In der SZ hält Sonja Zekri die Kriminalisierung der Letzten Generation nicht nur für politisch falsch, sondern auch für unsinnig: "Eine Massenbewegung, die nicht wächst, wird uninteressant, davon kann Fridays for Future ein Lied singen. Und ziviler Widerstand, an den sich eine Gesellschaft gewöhnt, ist keiner. Wie also wird sich die 'Letzte Generation' verändern? Zunächst einmal scheint der Schock über das Nichtgeliebtwerden der Erkenntnis gewichen zu sein, dass auch Ablehnung und Unterdrückung ihre Vorteile haben - für die Mobilisierung, für die Legitimierung, fürs Bonding.
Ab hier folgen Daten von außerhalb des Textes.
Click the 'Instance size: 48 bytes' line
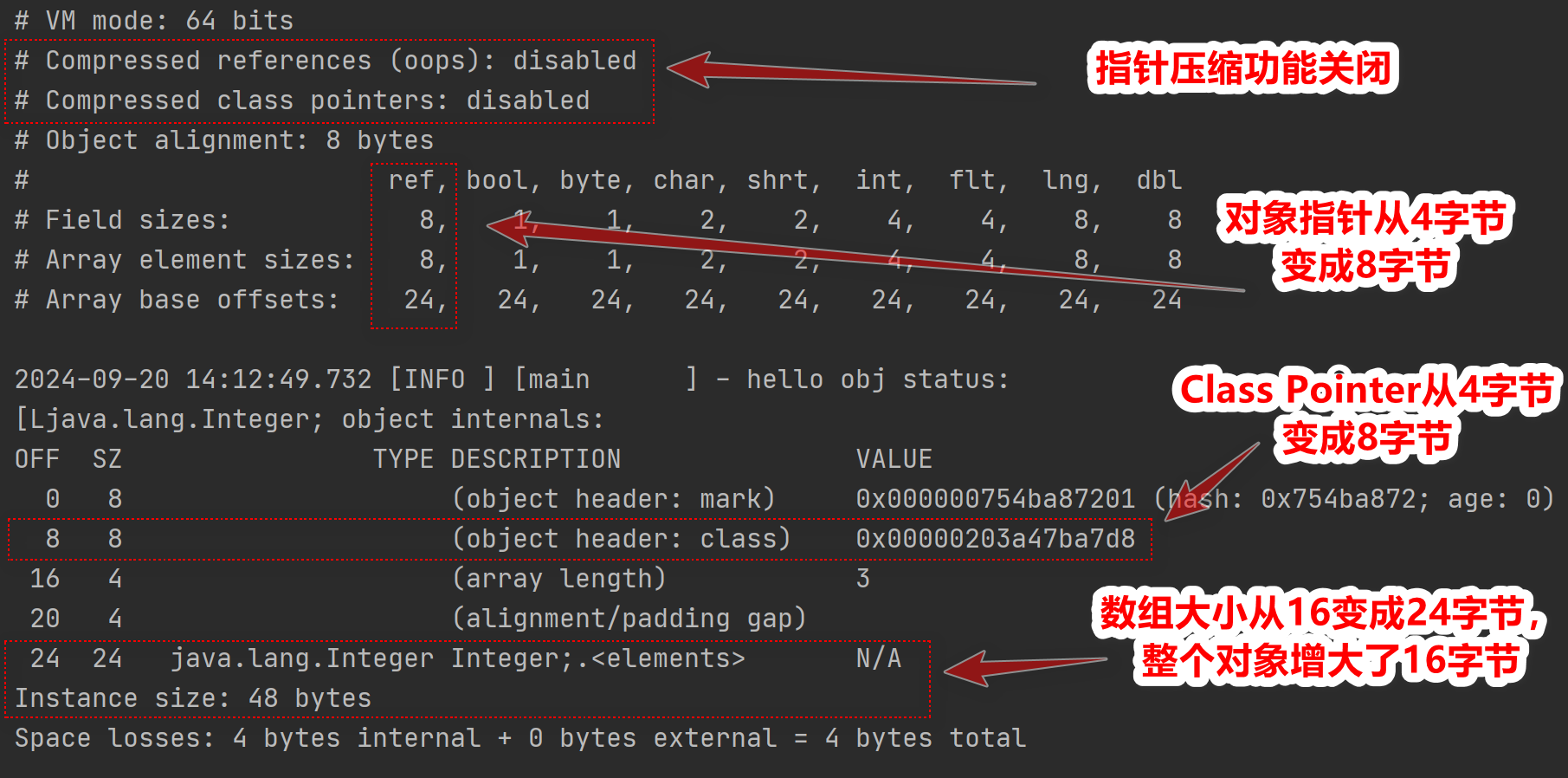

Ungezählte politische oder soziale Bewegungen verdanken der Repression ihre besten Zeiten."

Dreißig Jahre nach dem erschütternden Brandanschlag von Solingen erinnert der Kölner Sozialpsychologe Musa Deli daran, dass sich viele Migranten noch immer unwohl und nicht willkommen in Deutschland fühlen: "Neben den Anschlägen, die uns ebenso lange beschäftigen, sind es die Lebensbedingungen vieler Menschen mit Migrationsgeschichte, die Zweifel daran aufkommen lassen, ob sie hier wirklich anerkannt werden. Immer wieder erleben sie Benachteiligung aufgrund ihrer Herkunft. Die Wohnungssuche gestaltet sich oft schwierig, Bildungsabschlüsse liegen weiterhin unter dem Niveau von Gleichaltrigen ohne Migrationshintergrund, der sozioökonomische Status von Familien ist immer noch deutlich geringer. Die Einschätzung, nicht ganz akzeptiert zu sein und nicht die gleichen Chancen zu haben, führt dazu, dass am türkischen Pass wie an einer Notlösung festgehalten wird. Zur Not könnte man immer noch gehen."
Archiv: Gesellschaft

Politik

In der taz weist die Sinologin Susanne Weigelin-Schwiedrzik darauf hin, dass China zwar eigene Interessen in Russland verfolgt, aber strategisch seien die beiden Länder nicht auf einer Linie: "Sie sind sich einig in ihrer Gegnerschaft zu den USA und ihrer Forderung nach einer sogenannten Demokratisierung des Systems der internationalen Beziehungen. In der Frage der zukünftigen Weltordnung sprechen beide von 'Multipolarität'. Doch zeigt sich, dass ihre Vorgangsweise nicht wirklich abgestimmt ist. Während sich Chinas KP die Führung in der Welt am liebsten mit den USA teilen würde - und die wirtschaftlichen Beziehungen zum Westen so weit wie möglich aufrechterhalten möchte -, meldet Wladimir Putin mit dem Angriff auf die Ukraine den Anspruch Russlands an, als Dritter im Bunde Weltmacht zu sein. Putin macht immer wieder deutlich, dass man die Weltordnung grundsätzlich infrage stellen muss. Er agiert als klassischer Revisionist und betont stärker als Xi Jinping die Notwendigkeit der Neuordnung der Welt im Sinne der Multipolarität.
Archiv: Politik

Geschichte

In der taz unterhält sich Sophia Zessnik mit dem Historiker Peter Frankopan über die Bedeutung des Klimas für die Weltgeschichte. So bringt Frankopan etwa den Untergang des Römischen Reichs mit einer gravierenden Abkühlung in Zusammenhang, oder ökologische Probleme mit Pogromen gegen Minderheiten: "In Zeiten von Nahrungsmittelknappheit und hohen Preisen werden leider immer wieder Sündenböcke gesucht. Das können wir aktuell auch wieder beobachten. Historisch lässt sich da ein Muster erkennen. Es zeigt etwa, dass, wenn die Vegetationsperiode im vorangegangenen Fünfjahreszeitraum ungewöhnlich kühl ausfiel, die Wahrscheinlichkeit gewalttätiger antisemitischer Übergriffe deutlich anstieg. Es gibt inzwischen zahlreiche Daten aus europäischen Ländern und Städten, die diesen Zusammenhang ab den 1090er Jahre dokumentieren. In anderen Teilen der Welt war das nicht anders. Dort traf es dann jeweils andere Minderheiten. 1321 in Ägypten waren es Christen, die man zu Sündenböcken machte. Zusammenfassen könnte man es so: Je schlechter die Witterung, umso mehr wurden Minderheiten Ziel von Angriffen."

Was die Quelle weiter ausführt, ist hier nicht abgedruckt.